→ **Exercise details**: Within the material that follows, how many lines include the string "header"? Answer with the number and nothing more.

### Data for this exercise

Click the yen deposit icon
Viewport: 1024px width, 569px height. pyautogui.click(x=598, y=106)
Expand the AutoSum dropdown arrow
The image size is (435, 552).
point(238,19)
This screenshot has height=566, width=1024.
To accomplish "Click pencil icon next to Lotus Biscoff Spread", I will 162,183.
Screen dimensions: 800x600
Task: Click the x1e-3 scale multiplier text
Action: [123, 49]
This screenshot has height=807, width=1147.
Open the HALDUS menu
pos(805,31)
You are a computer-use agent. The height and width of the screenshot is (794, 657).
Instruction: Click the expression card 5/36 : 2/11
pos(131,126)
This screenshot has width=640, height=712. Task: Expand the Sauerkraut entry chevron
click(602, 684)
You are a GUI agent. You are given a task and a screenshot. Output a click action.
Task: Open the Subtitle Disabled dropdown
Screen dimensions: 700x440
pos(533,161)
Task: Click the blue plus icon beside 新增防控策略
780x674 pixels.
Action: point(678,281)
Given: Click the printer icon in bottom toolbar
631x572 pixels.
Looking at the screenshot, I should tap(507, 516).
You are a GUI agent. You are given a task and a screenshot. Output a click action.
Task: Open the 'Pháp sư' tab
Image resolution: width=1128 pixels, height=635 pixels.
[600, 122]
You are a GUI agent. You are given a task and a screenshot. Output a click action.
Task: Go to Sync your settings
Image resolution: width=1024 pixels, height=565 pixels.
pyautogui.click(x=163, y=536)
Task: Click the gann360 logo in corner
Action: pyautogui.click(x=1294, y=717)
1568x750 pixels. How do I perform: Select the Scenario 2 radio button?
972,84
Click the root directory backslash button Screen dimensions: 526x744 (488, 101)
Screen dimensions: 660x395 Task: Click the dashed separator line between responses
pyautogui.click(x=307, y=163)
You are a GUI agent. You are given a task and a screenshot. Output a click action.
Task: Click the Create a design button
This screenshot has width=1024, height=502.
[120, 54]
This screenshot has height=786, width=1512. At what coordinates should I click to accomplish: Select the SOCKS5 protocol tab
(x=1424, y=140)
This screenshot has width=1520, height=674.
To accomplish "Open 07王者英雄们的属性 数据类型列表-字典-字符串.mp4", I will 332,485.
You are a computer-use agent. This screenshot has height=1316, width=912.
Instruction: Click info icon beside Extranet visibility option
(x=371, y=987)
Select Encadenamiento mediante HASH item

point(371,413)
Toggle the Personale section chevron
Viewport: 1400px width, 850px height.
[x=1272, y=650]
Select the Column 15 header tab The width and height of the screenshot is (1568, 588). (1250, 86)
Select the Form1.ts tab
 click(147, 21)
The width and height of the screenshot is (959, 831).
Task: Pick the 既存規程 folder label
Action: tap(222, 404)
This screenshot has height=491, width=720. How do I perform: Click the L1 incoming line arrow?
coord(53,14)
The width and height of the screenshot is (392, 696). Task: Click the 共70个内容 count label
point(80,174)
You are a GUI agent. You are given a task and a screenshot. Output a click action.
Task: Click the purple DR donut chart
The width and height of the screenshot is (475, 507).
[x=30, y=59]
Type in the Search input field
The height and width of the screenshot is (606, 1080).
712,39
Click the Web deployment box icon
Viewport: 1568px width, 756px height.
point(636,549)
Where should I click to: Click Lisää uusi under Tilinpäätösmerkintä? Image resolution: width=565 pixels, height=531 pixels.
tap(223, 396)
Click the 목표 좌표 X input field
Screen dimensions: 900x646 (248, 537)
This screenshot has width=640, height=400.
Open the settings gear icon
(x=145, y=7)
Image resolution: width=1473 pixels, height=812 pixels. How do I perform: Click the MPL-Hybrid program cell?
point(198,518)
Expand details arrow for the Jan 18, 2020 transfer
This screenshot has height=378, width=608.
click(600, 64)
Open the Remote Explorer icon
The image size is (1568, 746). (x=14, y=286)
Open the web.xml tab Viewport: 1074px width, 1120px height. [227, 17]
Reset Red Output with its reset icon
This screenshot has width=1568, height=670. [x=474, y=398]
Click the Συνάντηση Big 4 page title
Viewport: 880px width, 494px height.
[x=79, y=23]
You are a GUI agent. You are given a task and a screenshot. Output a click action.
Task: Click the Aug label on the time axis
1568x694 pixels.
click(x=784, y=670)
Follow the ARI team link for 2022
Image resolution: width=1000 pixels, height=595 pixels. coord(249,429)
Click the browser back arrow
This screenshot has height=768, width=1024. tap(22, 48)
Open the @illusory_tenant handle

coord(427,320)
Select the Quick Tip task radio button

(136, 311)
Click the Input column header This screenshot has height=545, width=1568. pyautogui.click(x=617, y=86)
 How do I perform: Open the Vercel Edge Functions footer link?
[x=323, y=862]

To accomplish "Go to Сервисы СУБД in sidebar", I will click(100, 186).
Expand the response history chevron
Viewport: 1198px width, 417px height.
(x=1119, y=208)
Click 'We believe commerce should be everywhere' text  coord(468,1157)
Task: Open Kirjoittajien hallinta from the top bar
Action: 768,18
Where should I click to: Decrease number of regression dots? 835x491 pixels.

######

→ **Your solution**: 2